Karim Adeyemi (24 años) se muestra tranquilo, con aparente lentitud. Te atiende con calma. Está aclimatándose a su nuevo equipo. Se define como una persona que se deja llevar por lo que llaman ‘flow’. Fluye. Es en cierto modo introvertida. En la estancia del Barcelona en Saint George’s Park se deja ver a menudo con Ter Stegen, con quien coincidió en la selección alemana. Quiere regresar al equipo con Jürgen Klopp y está convencido de que lo conseguirá, a poco que tenga minutos en el Barça y sepa aprovecharlos. Y, vistas las circunstancia, los tendrá. No en vano puede decirse que es un fichaje ‘de entrenador’.

Adeyemi es una apuesta segura de Hansi Flick. Segura, porque tiene calidad y experiencia y el técnico sabe perfectamente cómo hacerlas lucir sobre el campo. Es una apuesta de aquellas “de rendimiento inmediato”, como en su día se popularizó tras una rueda de prensa de Zubi, porque Flick le conoce y sabe qué puede sacar de él y cómo hacerlo.

Los contrastes de Karim

El contraste de Adeyemi es evidente: calmado, casi lento fuera del campo, pero una flecha dentro de él. Se transforma en cuanto pone los dos pies en el césped y le sale toda la velocidad, que él mismo destaca como su mejor arma, aunque reitera que no es la única. Sabe qué hacer con el balón en cuanto le llega. Y también es jugador proactivo: busca el espacio, no espera a que le llegue.

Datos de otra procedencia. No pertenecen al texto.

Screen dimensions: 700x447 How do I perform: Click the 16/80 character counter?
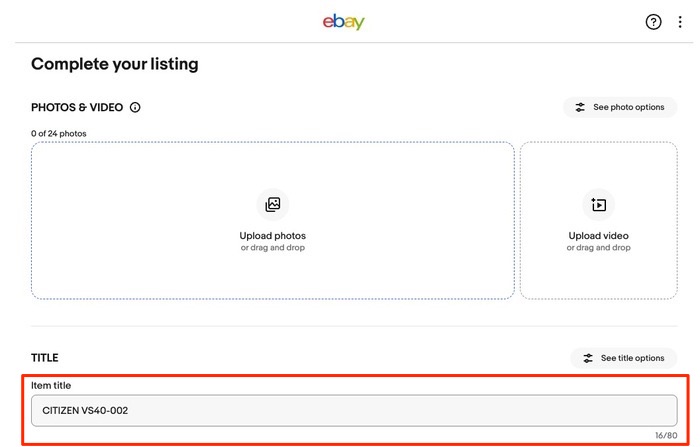[x=666, y=436]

De momento, va bastante a la suya, ensimismado en sus pensamientos. Concentrado. No habla castellano, entre otras cosas porque nunca ha sentido pasión por aprender idiomas y apenas han transcurrido tres semanas desde que llegó a Barcelona. Todo se andará. De origen humilde, en casa hablaba en inglés con su padre, inmigrante nigeriano, y alemán con su madre, rumana.

Mañana tendrá sus primeros minutos con la camiseta del Barça, ante el Birmingham City. El equipo se prepara y ayer, a mediodía, se incorporó Raphinha a la expedición. El brasileño, como capitán, fue uno de los que dio la bienvenida a Adeyemi. Precisamente, Raphinha juega en una de las demarcaciones que puede ocupar el alemán, que se mueve por cualquier de las tres posiciones de ataque, aunque su predilecta es el extremo derecho, por donde por ahora se mueve Lamine. Afirma no temer a la competencia del considerado heredero de Messi, no solamente en el Barça sino también en el mundo. En dos semanas serán compañeros de equipo.

Todavía sin los mundialistas que llegaron a los partidos de la ronda final, Adeyemi se siente muy bien recibido por el vestuario, un vestuario con gente de su misma edad o muy parecida. Preparados para marcar una época en el Barça.

Tan veloz como es el delantero alemán en el campo se movió Deco en el mercado. De forma discreta, sin levantar la liebre, el director deportivo hizo su trabajo una vez Flick había hablado con Karim. Le bastó una llamada del que fue su entrenador en la selección alemana para verse ya vestido de azulgrana. Adeyemi, con solamente un año de contrato por delante, hizo saber al Borussia Dortmund que quería fichar por el Barcelona. Y el conjunto alemán reaccionó con el mismo ‘flow’ que su jugador. Sin dejarse llevar por la histeria, accedió a negociar. Y todo fue tan rápido como lo es Karim en el campo.